● **To be done**
1. Copy down everything in the Docker Swarm guide from "Docker Swarm occupies" down to "under ten minutes.".
2. Carry the Docker Swarm guide forward, starting right after its final sentence.
** Start Text to read **
Docker Swarm occupies a sweet spot in container orchestration that Kubernetes often overshoots. If you're running 2 to 10 servers, need service discovery and rolling updates, but don't want to operate etcd clusters, manage Helm charts, or dedicate three nodes just to the control plane, Swarm delivers orchestration with the tooling you already know. It's built into Docker, uses Compose files for deployment, and a three-node cluster can be running in under ten minutes.
This guide walks through deploying a Docker Swarm cluster across multiple Ubuntu VPS instances — from initializing the swarm and joining workers through overlay networking, service deployment, rolling updates, secrets management, and monitoring. If you've outgrown single-server Docker but aren't ready for Kubernetes complexity, Swarm is exactly where you should be.
MassiveGRID Ubuntu VPS includes: Ubuntu 24.04 LTS pre-installed · Proxmox HA cluster with automatic failover · Ceph 3x replicated NVMe storage · Independent CPU/RAM/storage scaling · 12 Tbps DDoS protection · 4 global datacenter locations · 100% uptime SLA · 24/7 human support rated 9.5/10
Deploy a self-managed VPS — from $1.99/mo
Need dedicated resources? — from $19.80/mo
Want fully managed hosting? — we handle everything
When Docker Swarm Makes Sense
Docker Swarm fits a specific niche in the orchestration landscape:
- 2-10 nodes — large enough that deploying containers manually across servers is error-prone, small enough that Kubernetes is overkill
- Teams already using Docker Compose — Swarm deploys Compose files natively with
docker stack deploy, so your existing Compose files work with minimal changes - Applications needing basic orchestration — rolling updates, health checks, service discovery, load balancing, and placement constraints without YAML sprawl
- Limited ops capacity — a single engineer can operate a Swarm cluster, while Kubernetes typically demands a dedicated platform team
Swarm is not the right choice if you need auto-scaling based on metrics, advanced traffic management (canary deploys, traffic splitting), custom resource types, or if your cluster will grow beyond 10-15 nodes. At that scale, the investment in Kubernetes or Nomad pays off.
** End Text to read **
** Start Material **
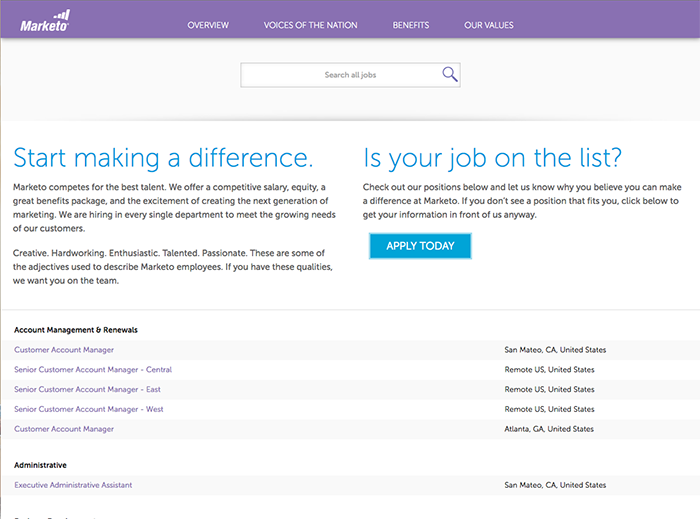Select Our Values in the navigation
The width and height of the screenshot is (700, 519).
pos(489,24)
** End Material **
● **Expected results**
1.
Docker Swarm occupies a sweet spot in container orchestration that Kubernetes often overshoots. If you're running 2 to 10 servers, need service discovery and rolling updates, but don't want to operate etcd clusters, manage Helm charts, or dedicate three nodes just to the control plane, Swarm delivers orchestration with the tooling you already know. It's built into Docker, uses Compose files for deployment, and a three-node cluster can be running in under ten minutes.

2.
Docker Swarm vs Kubernetes vs Nomad
An honest comparison for VPS users running small to medium infrastructure:
- Docker Swarm — zero additional installation (built into Docker), Compose-native, minimal learning curve, limited ecosystem. Best for: teams that want orchestration without a new platform to learn.
- Kubernetes (K3s/K0s) — massive ecosystem, infinite extensibility, complex operations, heavy resource overhead (even lightweight distributions need 512MB+ RAM per node for system components). Best for: teams with platform engineering capacity and growing infrastructure.
- HashiCorp Nomad — single binary, supports containers and non-container workloads, simpler than Kubernetes but more capable than Swarm, integrates with the HashiCorp ecosystem (Consul, Vault). Best for: mixed workloads or teams already using HashiCorp tools.
For most VPS-based deployments running web applications, APIs, and background workers across a handful of servers, Swarm provides the best ratio of capability to operational complexity.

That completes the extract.